Mitigation does work under the condition that is happening far enough where the pipe is fatter than the packets at provider or even backbone level, however, with very high traffic it introduces too much latency if the packets get inspected somehow, it is generally a case-by-case solution that works.
There are also app level attacks that consist of automated requests sent to your server which will break the RAM, IO, CPU much faster than breaking the connectivity. Script kiddies preffer UDP flood with rented botnets as it involves 0 coding, all is done by the botnet operator for a fee. It also has a higher rate of success in case they rent a big enough botnet or the ISP null-routes the IP at fairly small attacks. In that way, a small attack at regular intervals keeps the target down for days while discussions take place between ISP and operator.
M
App level attacks can be defeated often by an Imperva web application firewall (WAF), having an Abor and an Imperva at your network core that you can pull out when necessary should stop most minor attacks, if your core network is fast enough. (An abour can scrub 30Gbs of bad traffic)
@joepie91
Unless your google and have plenty of servers to split the traffic across :P
Yeah, at one point the targets gets so big (e.g. Google, Microsoft etc) that you'd rather DDoS the internet (backbone) than the actual target
Yeah, until some kid finds a vulnerability in Plesk, owns thousands of servers across the world, and decides it's fun to take down some core Google routers
@Francisco Oldest profession in the world?
Love it XD
I suppose in the carts there are 16 GB SD cards ?
M
...you do know that Pony == me, right? :P
The 16GBs were a bit pricey. We decided to go with a slightly older, but highly efficient model:
Erf, who would buy 32 mb ones
Store some 8 pictures ?
M
We have some 700c HHCs in use that were originally outfitted with the 32mb cards. I've had all of them on the 128MBs (a software limitation =) for about a year now, though.

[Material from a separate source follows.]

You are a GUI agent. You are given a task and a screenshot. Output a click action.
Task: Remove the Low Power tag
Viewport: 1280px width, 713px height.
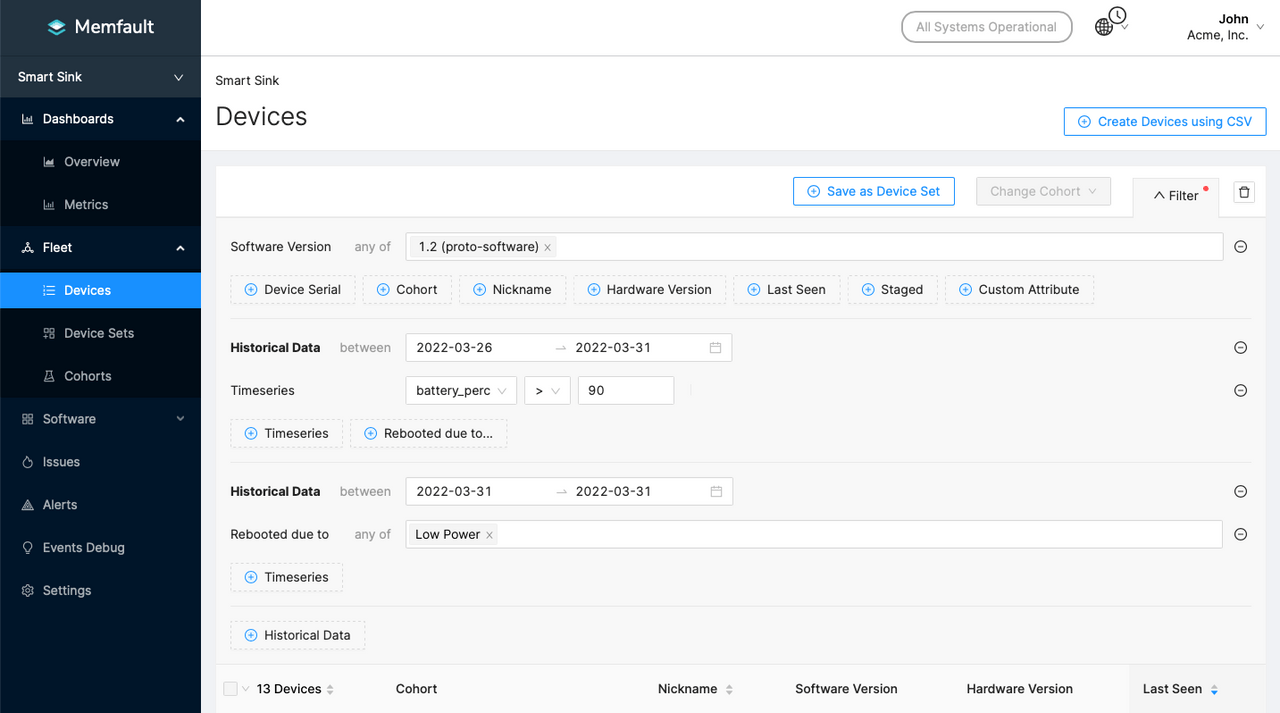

This discussion will now devolve as follows: 1.44Mb floppies, 1.2Mb floppies, 360K floppies, 180K floppies, carrier pigeons RFC.
There is a long story with that. Sad and too personal, but has nothing to do with Mao :P
I have this nick for more than 10 years and in the beginning google searches only found my stuff, but now i had the surprise to find many maouniques
Actually there were 16 K and even 8 k cartdriges for zylog80 powered machines, I bet there were even smaller ones down to the punched cards...
M
Noone has yet filled out 10gbps pipe on our side, filtering out the UDPs, however we have to divide the traffic to multiple backend servers with specific configuration to be able to handle the larger PPS, as otherwise they would directly crash our webservers.
Honestly, so far I have never seen attack over 1.5gbps UDP and ~80-90mbps ssyn.
It is only a matter of time IMO. Botnets are getting ridiculously cheap these days. It will happen.
M
Ask UPC Austria, a customer of us took down half of Graz (and parts of Styria, Carinthia and Vienna) with a almost 3 digit UDP DDoS - So it CAN happen.